Working on my recent projects I once again cursed about the flat structure of my source code file. In modern source code editors it is quite common to be able to “fold” block of coding to enhance readability and overview, but nobody seemed to have cared about comments here: In almost all cases, source code editors just allow to collapse the comment block itself. Thinking about this I came up to the point that source code is not that “flat” as the plain text file might suggest. The same way as you collapse a block in the source code editor, you often do it when browsing through the content of an XML file. That brought me to the idea of structuring source code with the help of XML.
srcML
Using XML for storing an AST like approach is not new to research. For example Maletic, Collard and Marcus provided a discussion of this approach and their disadvantages in their paper on Source Code Files as Structured Documents which was presented at the IWPC in 2002. Based on this approach a dedicated project was forked off. Its progress is documented at the website of the SDML srcML Project. You can also find the DTD file for defining the structure of such an srcML file (for the programming languages C, C++ and Java) on their pages.
In my oppinion their approach is too lax in some regards: For example they argue that it should be kept up to the organization, the coding guidelines or at least to the developer in which regard a comment should be denoted to associate to the “productive” coding. However, especially the “scope” of a comment can reveal much information about the structure of the coding. Often comments and their ranges of validity imply vital information about the partition of the statements when looking from a semantical point of view. Thus, the attributes provided for the comment tag in their DTD which just differenciate between the type of comment that was used in the original source code is too scarce for gaining this piece of information. The root cause of this issue most likely is located in the fact that their toolkit is trying to generate a srcML’s file from a “canonical” source code file.

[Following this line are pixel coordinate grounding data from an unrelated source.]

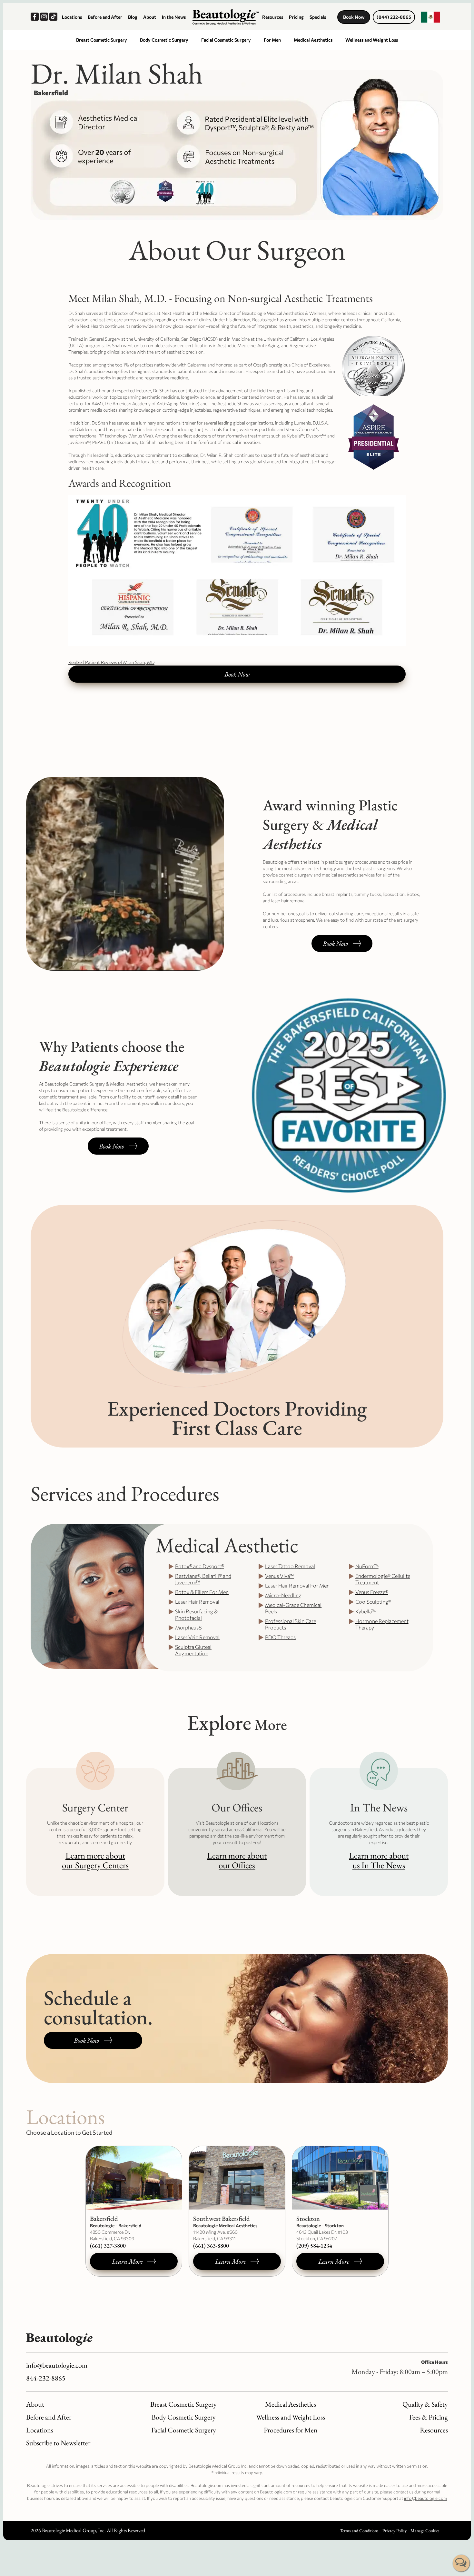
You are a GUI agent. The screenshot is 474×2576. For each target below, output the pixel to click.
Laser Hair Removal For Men (297, 1585)
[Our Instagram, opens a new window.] (44, 17)
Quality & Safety (425, 2404)
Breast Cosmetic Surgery (101, 40)
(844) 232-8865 (394, 17)
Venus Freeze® (371, 1592)
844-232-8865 (45, 2378)
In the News (174, 17)
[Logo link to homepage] (226, 17)
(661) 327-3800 (108, 2245)
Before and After (105, 17)
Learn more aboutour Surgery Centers (95, 1860)
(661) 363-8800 (211, 2245)
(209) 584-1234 (314, 2245)
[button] (430, 17)
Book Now (353, 17)
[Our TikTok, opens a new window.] (54, 17)
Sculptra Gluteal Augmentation (193, 1650)
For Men (272, 40)
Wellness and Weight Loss (371, 40)
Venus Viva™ (279, 1576)
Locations (72, 17)
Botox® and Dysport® (199, 1566)
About (149, 17)
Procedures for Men (291, 2430)
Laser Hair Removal (197, 1602)
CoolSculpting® (373, 1602)
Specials (318, 17)
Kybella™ (365, 1611)
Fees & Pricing (428, 2417)
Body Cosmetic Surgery (164, 40)
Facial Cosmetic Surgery (226, 40)
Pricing (296, 17)
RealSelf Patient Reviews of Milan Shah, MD (111, 662)
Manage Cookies (424, 2530)
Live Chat (461, 2563)
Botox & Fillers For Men (202, 1592)
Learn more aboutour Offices (237, 1860)
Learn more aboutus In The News (379, 1860)
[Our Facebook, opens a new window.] (35, 17)
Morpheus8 (188, 1627)
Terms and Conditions (359, 2530)
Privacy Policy (394, 2530)
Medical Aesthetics (313, 40)
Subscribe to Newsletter (58, 2443)
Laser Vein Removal (197, 1637)
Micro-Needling (283, 1595)
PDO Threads (280, 1637)
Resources (272, 17)
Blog (132, 17)
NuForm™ (367, 1566)
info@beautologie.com (56, 2365)
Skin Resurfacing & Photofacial (196, 1614)
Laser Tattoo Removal (290, 1566)
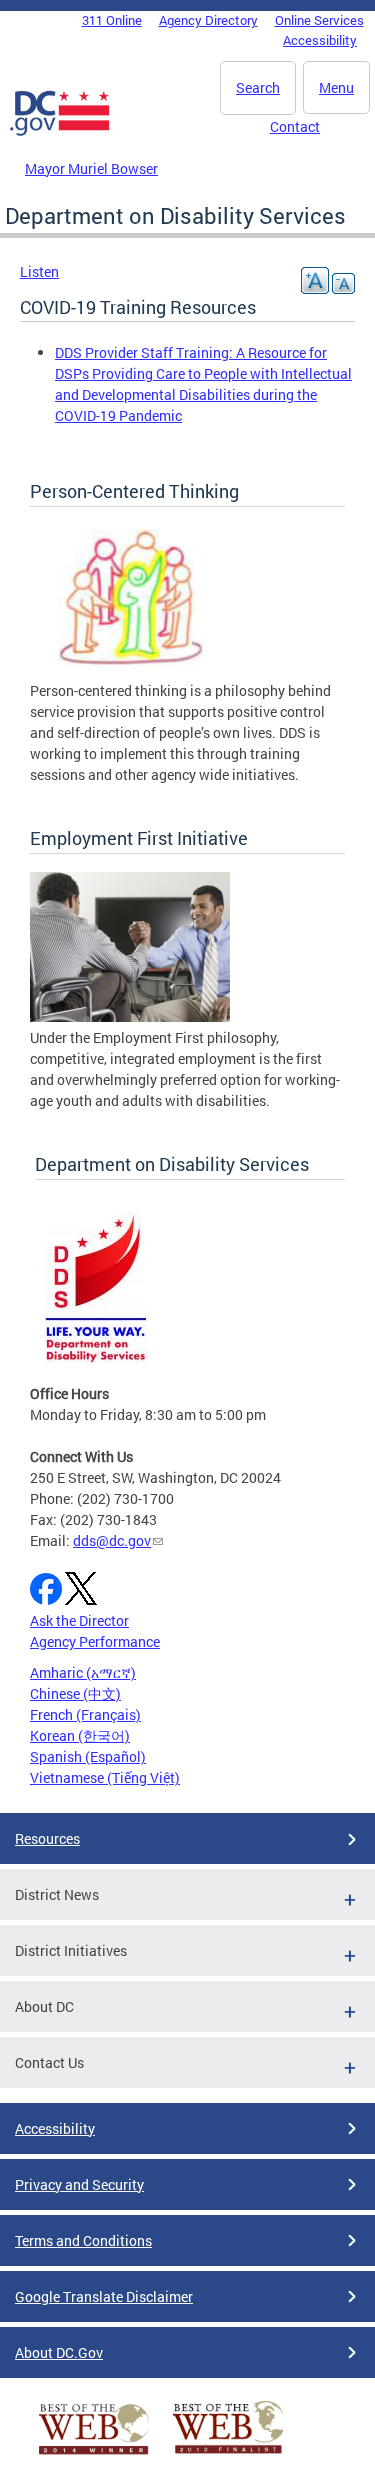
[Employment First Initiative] (130, 1016)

Better use srcML as Original
Moreover, I believe the toolkit approach described above is heading towards the false direction. Instead of trying to “augment” and enrich existing coding with XML tags to make “more valuable” by making it easier to analyse and transform, the better approach should be to declare the XML-enabled file as being the source! Let’s face the truth: Source code intended for compilation is no longer written with simple editors such as vi(m), jed, leafpad or Windows Notepad. Gone are these days where the developer was forced to use primitive means to squeeze out his thoughts and write it down letter by letter into a text format. The best example for this evolution from “writing down statements” towards a tool for development is Emacs which provides a rich set of plugins that allow you to write source code in almost any programming language you can imagine. Moreover, today’s reality is that the “standard developer” uses a source code editor which is part of an Integrated Development Environment (IDE) such as Eclipse, Netbeans, Visual Studio or similar for his task of implementing the next cutting-edge product. Last but not least those editors are already entire applications for themselves and feature advantages to their users such a like:
- Automatic Code Completion
- Online Parsing with Structure Analysis
- Bracket Matching
- Syntax Highlighting
So the most natural thing of the world is to enhance those feature-rich editors and not just to store “the text files” but allowing the developer to – for example – state the scope of a comment (in terms of lines) which is then stored in an “enhanced srcML” file on the local disk. For the sake of compatibility a redudant copy of the source code in the plain text format (which then does lack this information) can be stored side by side. The compiler then can use the plain text format for doing its processing — although it might be worth a though if using the srcML file would not provide additional benefit anyway (for example, the validity of the syntax is partially assured, because the well-formness of an XML file can be checked much easier than checking the consistency of an C++ source file; additionally, the AST is already partly present and does not need to be derived via costly string operations again). Let the idea of structure coding with the help of XML not new to the world, I was however still shocked, when I googled for the search terms “structured source code” editor: The number of hits is quite low and when looking into the details of the links it gets obvious that storing structured source code as original neither has hit reasearch nor the industry yet. This isn’t rocket science, is it?